Aged obese UM-HET3 mice (a genetically diverse mouse strain) were divided into three groups: one receiving no liraglutide (OFF), one undergoing three cycles of treatment followed by withdrawal (ON/OFF), and one on continuous liraglutide treatment (ON). Researchers tracked body weight, food intake, body composition (fat vs. lean mass), leptin levels, and metabolic health markers across the treatment cycles.

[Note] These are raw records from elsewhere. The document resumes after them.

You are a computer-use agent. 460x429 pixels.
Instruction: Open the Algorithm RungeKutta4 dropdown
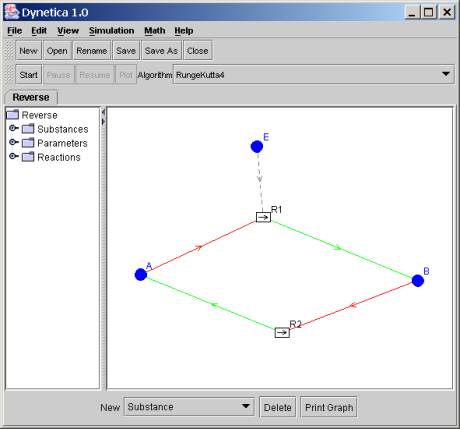(314, 74)
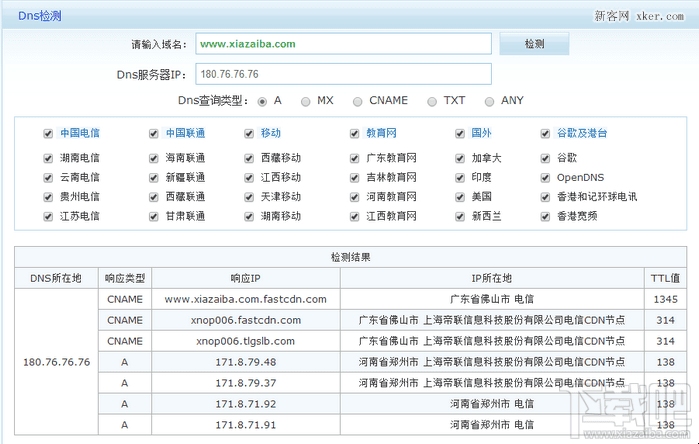Select the A query type radio button

point(263,101)
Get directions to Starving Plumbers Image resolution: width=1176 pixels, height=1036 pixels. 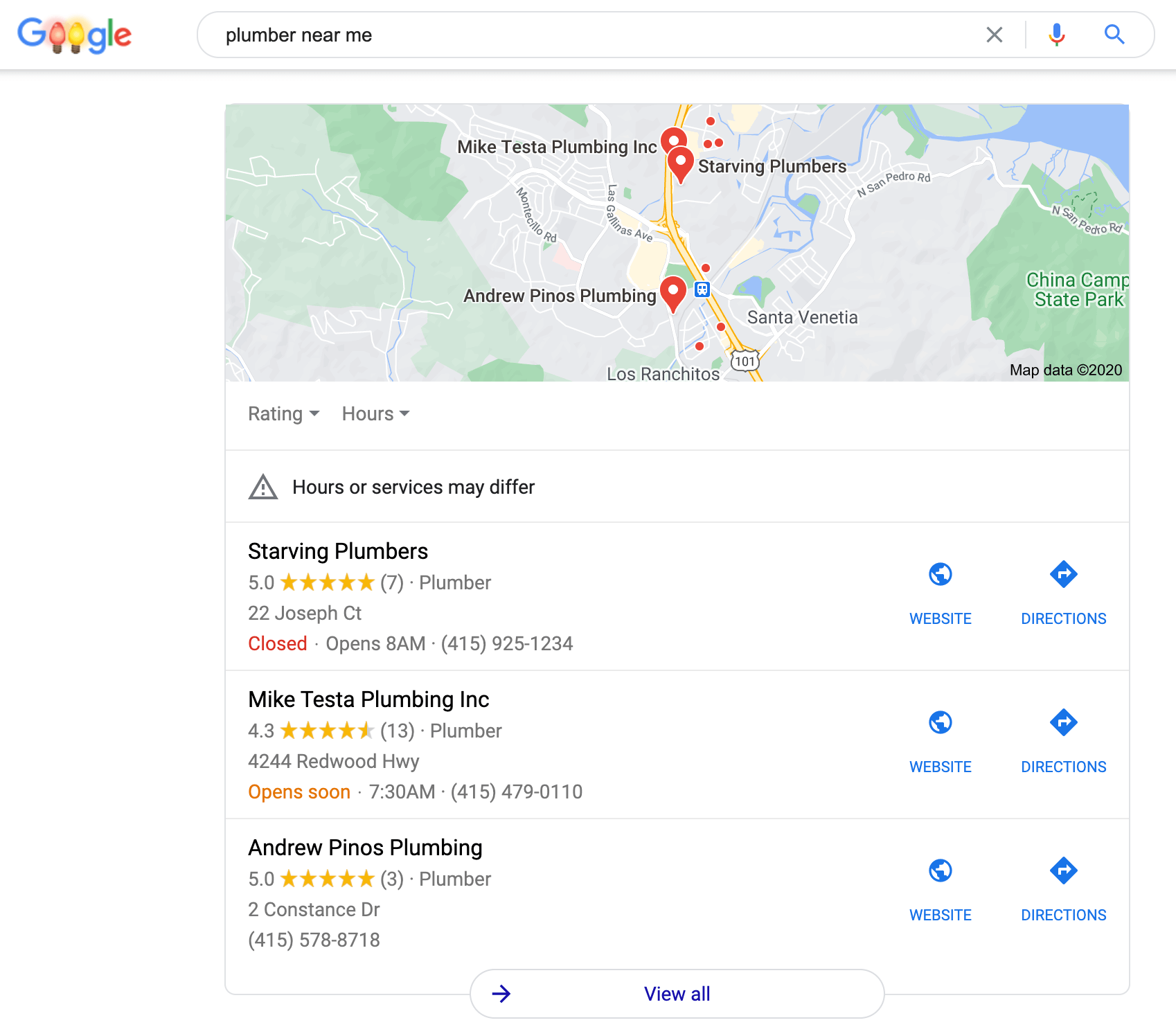click(1063, 575)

GLP-1 receptor agonists like liraglutide and semaglutide are among the most prescribed weight-loss drugs today. Many patients stop and restart these medications due to cost, side effects, or supply issues. This study provides the first evidence in aged animals that this yo-yo pattern may not simply return you to baseline — it could actively worsen metabolic health by driving up leptin, expanding visceral fat, and eroding muscle mass, which is especially dangerous in older adults already at risk for sarcopenia.

As millions of people worldwide use GLP-1 agonists for obesity and diabetes, questions about what happens when treatment is interrupted are increasingly urgent. This study adds to growing evidence that these drugs may need to be taken continuously to maintain benefits, and that cycling on and off could create a worse metabolic profile than never starting treatment — particularly for aging populations where muscle preservation is critical.

This was conducted in mice, not humans, so the findings may not directly translate to human patients. The UM-HET3 strain, while genetically diverse, does not fully replicate human metabolic complexity. The study did not report specific numerical values for leptin levels, body weight changes, or lean mass loss in the abstract. Long-term survival outcomes were not assessed.